As I watched Boris Johnson grind through his response to Sue Gray’s interim report in the Commons yesterday afternoon — his irritation mounting, his brief statement of contrition long supplanted by visible defiance, his exasperation far outweighing his capacity to listen — I was reminded of famous words from another century.
The words, in fact, of the US Army chief counsel, Joseph Welch, to Senator Joseph McCarthy, in June 1954: “You’ve done enough. Have you no sense of decency, sir? At long last, have you left no sense of decency?”
For, amidst all the talk of who partied when, how much of Gray’s final report we would eventually see, which festivities the Prime Minister had or had not attended, simple decency was, in all that he said and in his every gesture and expression of clear frustration, horribly conspicuous by its absence.
“I get it and I will fix it,” he declared. But the whole point is that he absolutely does not “get it” — as he went on to reveal. “I want to say to the people of this country,” Johnson continued, “I know what the issue is: it is whether this government can be trusted to deliver and I say yes we can be trusted, yes we can be trusted to deliver.”
But that is not the issue at all. In a single sentence, he explained, inadvertently, why we have reached this tawdry pass. For this Prime Minister, the practise of leadership is not civic, or patriotic, or moral, but strictly transactional.
So his message to the voters was: look, I understand that this all looks a bit fishy, and I have probably messed up a bit, but you and I know that I can produce the goods, and if we can all just get past this tedious inquisition and priggishness, I can carry on being brilliant on your behalf. Okay?
Which is why, quite extraordinarily, Johnson’s supposed apology quickly morphed into a spectacularly inappropriate speech about the merits of Brexit and (I still can’t quite believe it) freeports.
Worse even than this boilerplate boosterism, he contrived to present himself as, implicitly, the victim of it all: let down by the unreformed civil service and supposedly substandard advisers and inept officials who, he implied, were responsible for this terrible culture in No 10.
In answer to many questions from MPs, he repeated the line: we must wait for the full report, we must wait for the Metropolitan police to complete their investigations, we must be patient.

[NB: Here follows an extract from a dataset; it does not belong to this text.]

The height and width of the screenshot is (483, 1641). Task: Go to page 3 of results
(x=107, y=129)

That, of course, was insulting enough: yes, there was no smoking gun in Gray’s “update” but there was a detailed inventory of the weaponry that she is primed and ready to reveal when no longer gagged by the Met’s inquiry. When Gray wrote that there had been “a serious failure to observe…the standards expected of the entire British population at the time”, she also got to the heart of the matter.
This was never about parties, or drink, or cake, but something much more profound and precious: the idea that we are all equal before the law, and that this equality is one of the most fundamental bonds that holds us together, especially in a time of crisis.

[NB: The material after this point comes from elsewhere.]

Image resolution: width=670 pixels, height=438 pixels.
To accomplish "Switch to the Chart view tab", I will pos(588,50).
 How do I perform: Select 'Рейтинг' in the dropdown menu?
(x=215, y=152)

This is why the defence that Johnson got the “big decisions” right is not only factually questionable but morally outrageous. What decision could possibly be bigger than the decision of millions of Britons during lockdown to obey the law and sacrifice everyday contact with friends and families, not to see or hug those they loved, not, in the worst cases, to be with them when they died?

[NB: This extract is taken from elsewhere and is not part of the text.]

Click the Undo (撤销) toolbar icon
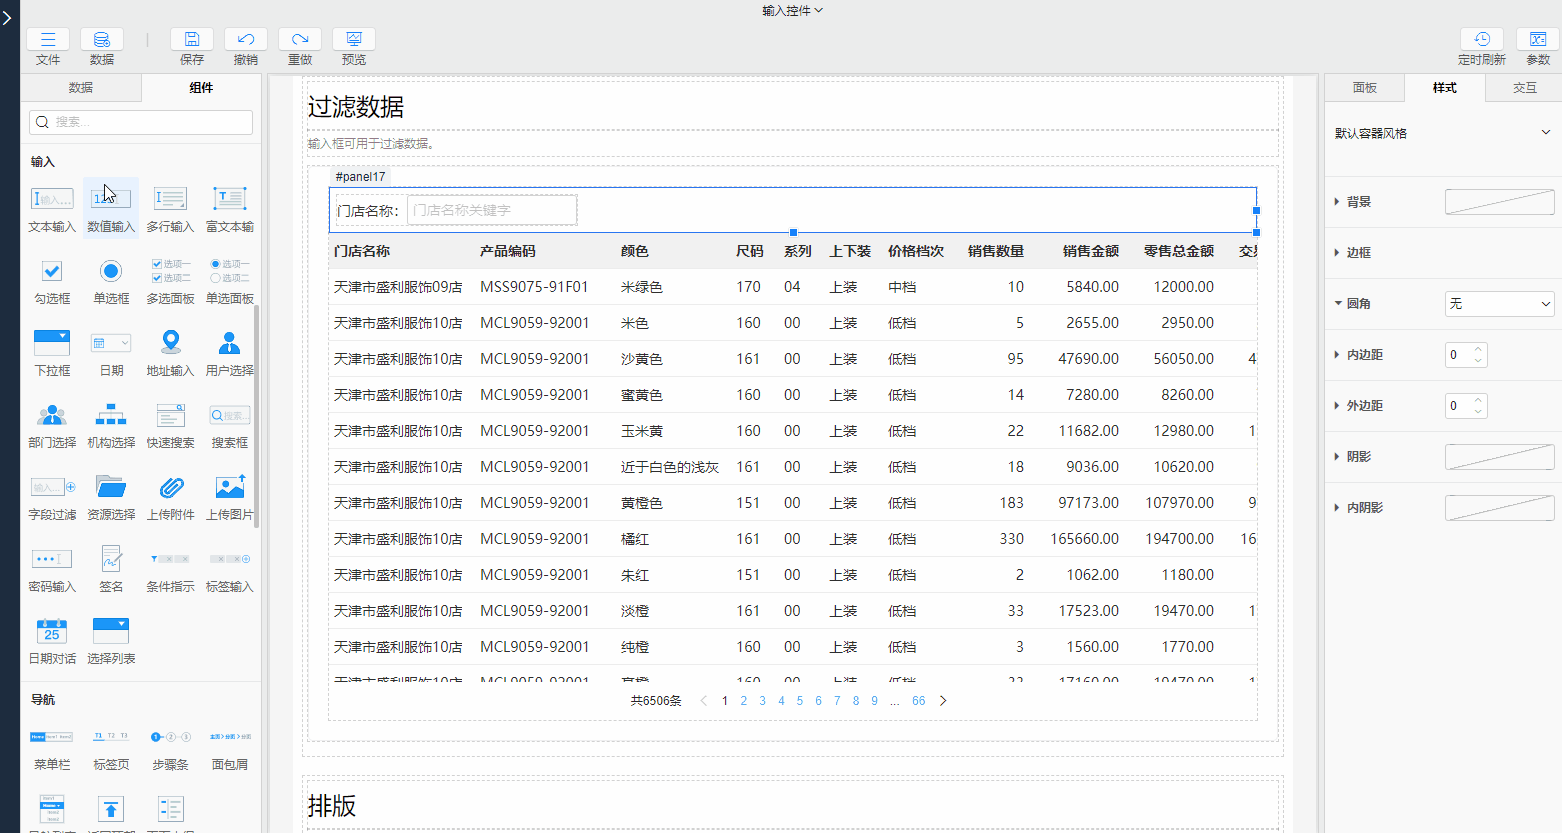 245,40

That, Prime Minister, is why you have to go. The people of this country proved equal to the task — and you did not. On the contrary, you revealed, yet again, that you think you are special, different, exempt, better. And the time has come to let you know, in action not words, that you are most definitely not.
Let us not fixate too heavily upon the present indecision of the Conservative Party; their failure — so far — to send in 54 letters demanding a confidence vote in Johnson’s leadership. It is indeed impossible to put a precise time frame on his exit, but yesterday’s disgraceful performance has foreshortened the time he has left in office.
He will not go readily, or with dignity. His fingernails will have to be prised from the door frame of No 10. But he is on his way out. That was what his performance yesterday ensured: that, in the end, and however messily, decency will prevail.